> ページ
┄┄┄┄┄┄

寂しがり屋なのに意地っ張り。すぐ泣いちゃうし、素直になれないし、口は悪い。
作者のタアモさんも書いていますが、まるっきり中2w
ちょっと困ったこの性格には、彼女の生い立ちが関係してきます。
彼女はこれまでの家庭環境により、「暖かな家庭」に恵まれなかった。
幼いころから両親の仲が悪く、離婚した後に彼女は父親に付いていきますが
父の再婚相手とはギクシャクし、父は自分のことをどう思っているのか分からない。
子供の頃からずっとずっと、真魚は寂しさをこらえて生きてきた。
だから、今。
たった2人で、気心知れた幼馴染で、突然「暖かな家庭」を手にしてしまっても
彼女はどうすればいいのか、分かりません。
なのでとりあえず意地を張っておきます。
「寂しかったら話し相手くらいはしたげる」
真正面から言えないんですよ、「寂しい」なんて。
分からないんですよ、どうすれば満たされるのか。
だからこの言葉にメッセージを隠しています。「一緒にいて」と。
くぅおおおぉ・・・・・・この保護欲を掻きたてられる感じは・・・ッッ
優しくされても悪態ついちゃうし、感謝の言葉なんて言えっこない。
不器用な言葉と、ちょっとだけ期待を滲ませた行動で、気持ちを伝えてくる。
素直になれない女の子というのは、素敵なものですね・・・!
そして初めて家族らしい家族になれたことで、彼女には家庭のルールが課せられます。
その中に「門限」という、子供によく課せられる約束事項が。
しかしなぜかこれに大喜びの真魚ちゃんです。
はしゃぎすぎてちょっと空気読めてない娘になっちゃってます。
しかしこんなに喜ぶのも、考えてみれば当然でした。
子供の頃、彼女の帰りを待っててくれる人は、いませんでした。
門限というのは、つまり、誰かが自分を待っていてくれること。
そんな当然のことすら、彼女には経験の無いことだったのです。
彼女の孤独の傷の深さを象徴するエピソードですが
同時に今の彼女が手にしているぬくもりの尊さが、印象的に伝わるお話でした。

┄┄┄┄┄┄

> 資料
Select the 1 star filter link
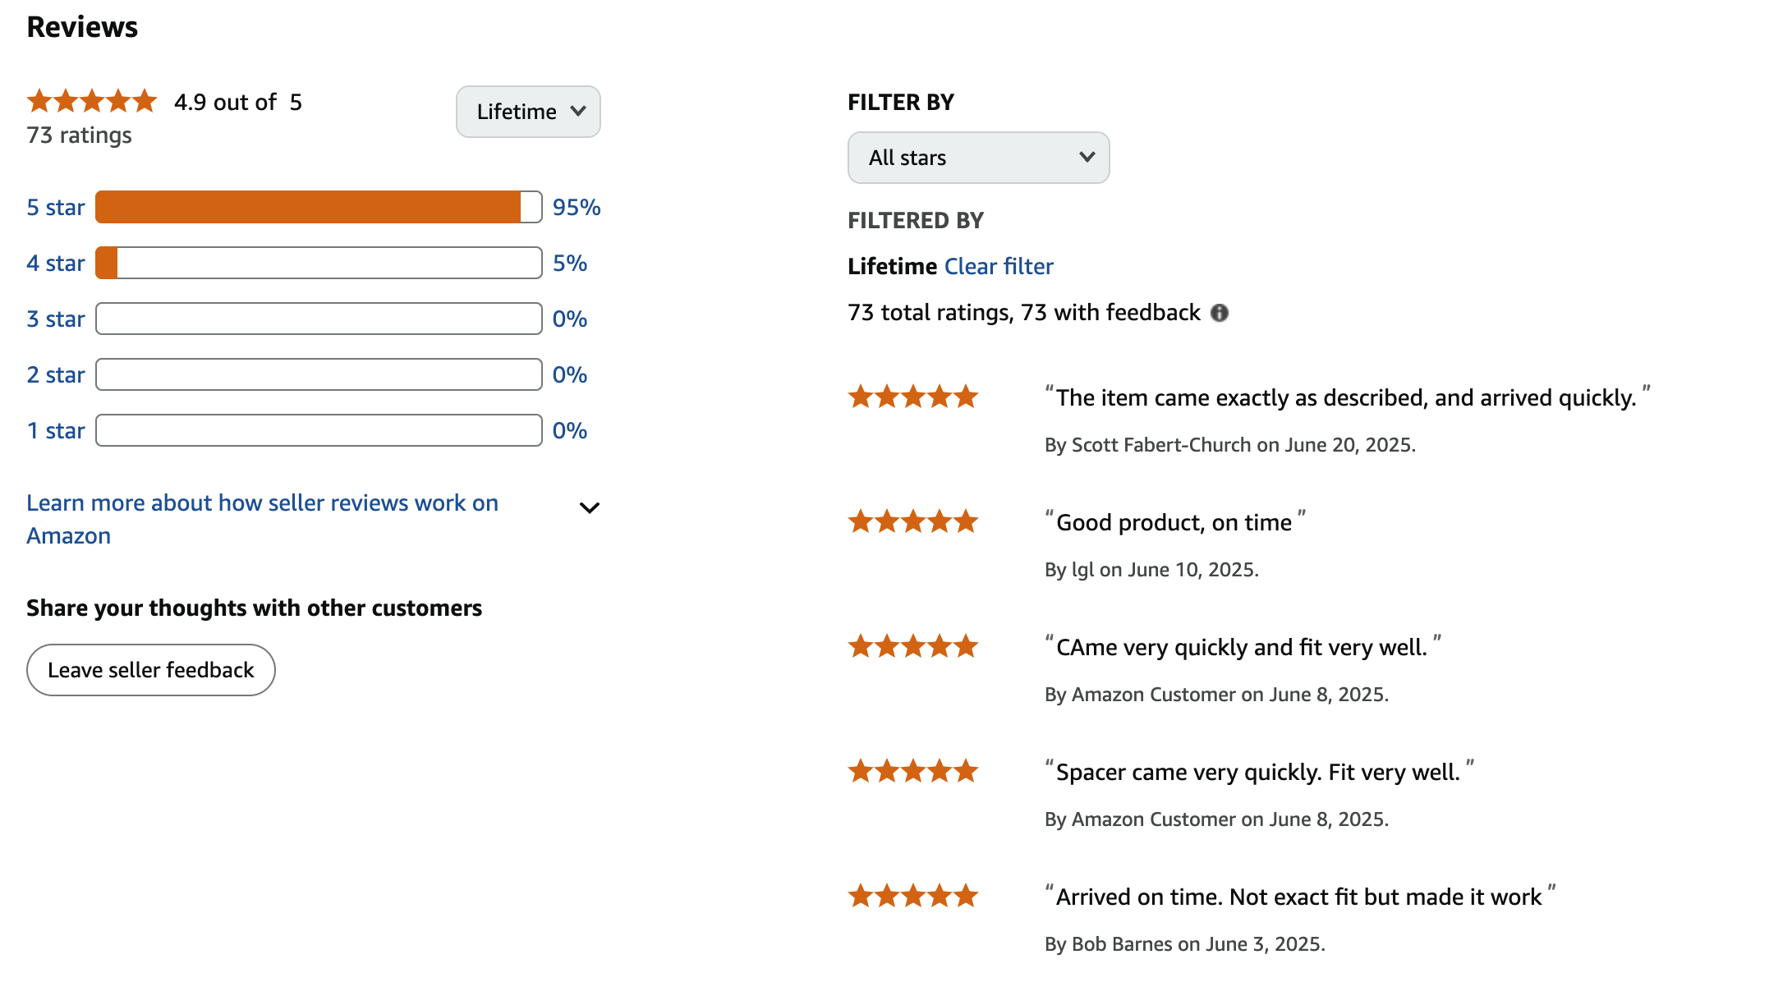Image resolution: width=1792 pixels, height=982 pixels. pyautogui.click(x=54, y=429)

┄┄┄┄┄┄

> 課題 A
ページの内容について、次の問いに答えなさい。
(i) 両親の離婚後、真魚はどちらの親に付いていったか。
(ii) 家庭のルールの中にあった、子供によく課せられる約束事項は何か。
(iii) ページによれば、門限とはつまりどういうことか。
> 課題 B
ページのうち、「不器用な言葉と、ちょっとだけ期待を滲ませた行動で、気持ちを伝えてくる。」から「はしゃぎすぎてちょっと空気読めてない娘になっちゃってます。」までの部分を一字も変えずに書き写しなさい。

> 解答 A
(i) 父親
(ii) 門限
(iii) 誰かが自分を待っていてくれること

> 解答 B
不器用な言葉と、ちょっとだけ期待を滲ませた行動で、気持ちを伝えてくる。
素直になれない女の子というのは、素敵なものですね・・・!
そして初めて家族らしい家族になれたことで、彼女には家庭のルールが課せられます。
その中に「門限」という、子供によく課せられる約束事項が。
しかしなぜかこれに大喜びの真魚ちゃんです。
はしゃぎすぎてちょっと空気読めてない娘になっちゃってます。